(SUPPLIED RECORDS)

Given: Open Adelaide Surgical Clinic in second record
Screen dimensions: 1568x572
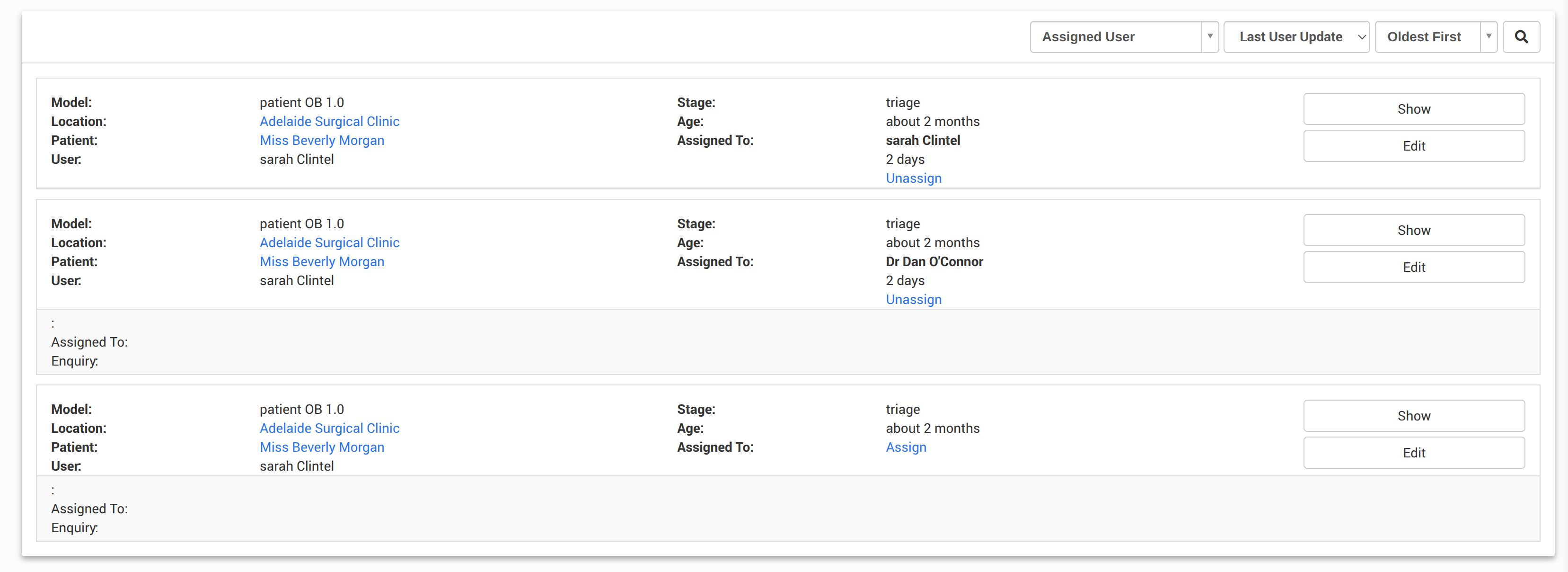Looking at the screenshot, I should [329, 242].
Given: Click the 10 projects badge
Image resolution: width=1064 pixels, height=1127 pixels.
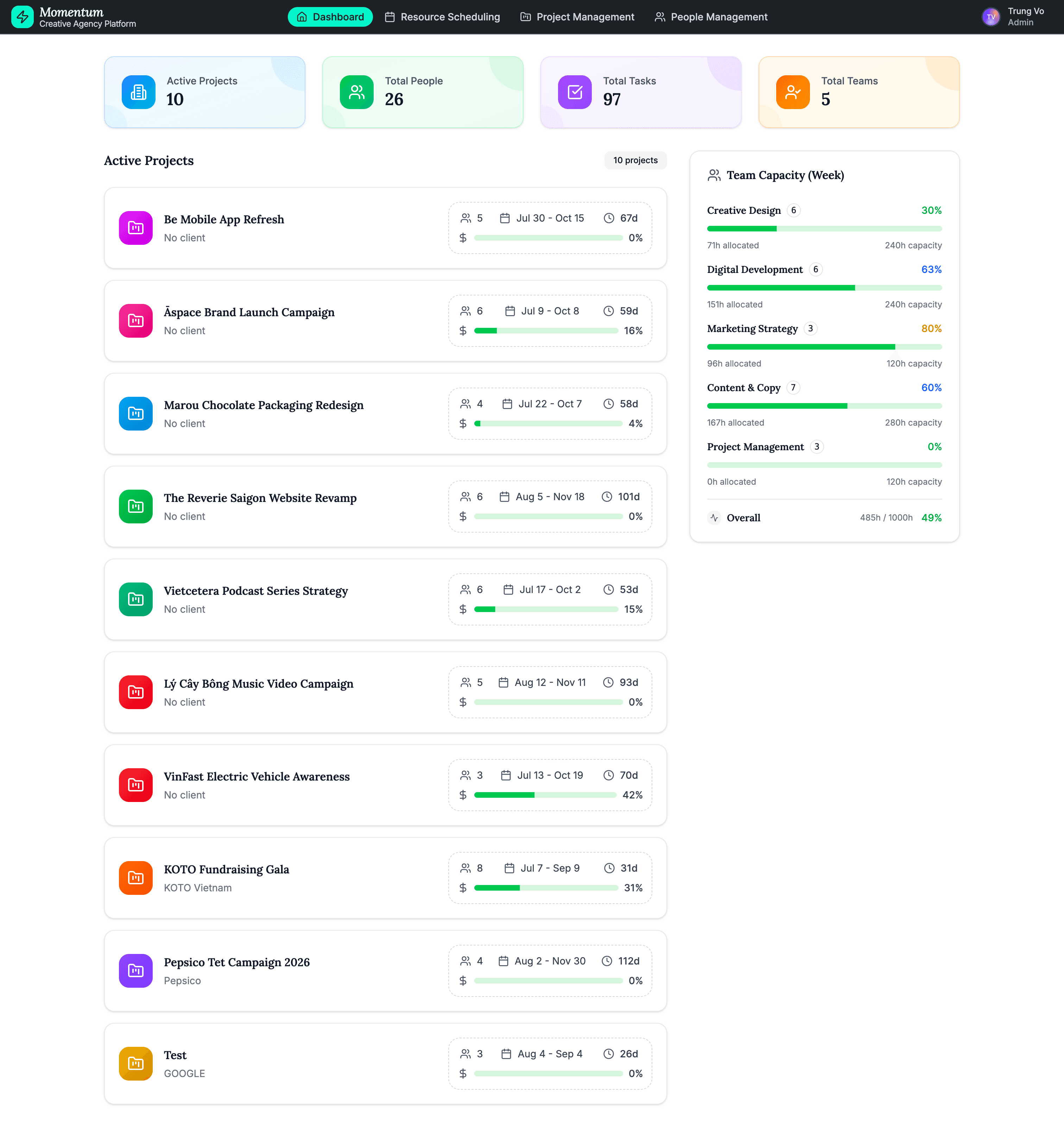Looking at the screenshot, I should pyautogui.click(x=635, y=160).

(End SUPPLIED RECORDS)

> _WORK TO COMPLETE_: When a line in the data contains "Given", return it as written.

> _TASK ANSWER_:
Given: Open Adelaide Surgical Clinic in second record
Given: Click the 10 projects badge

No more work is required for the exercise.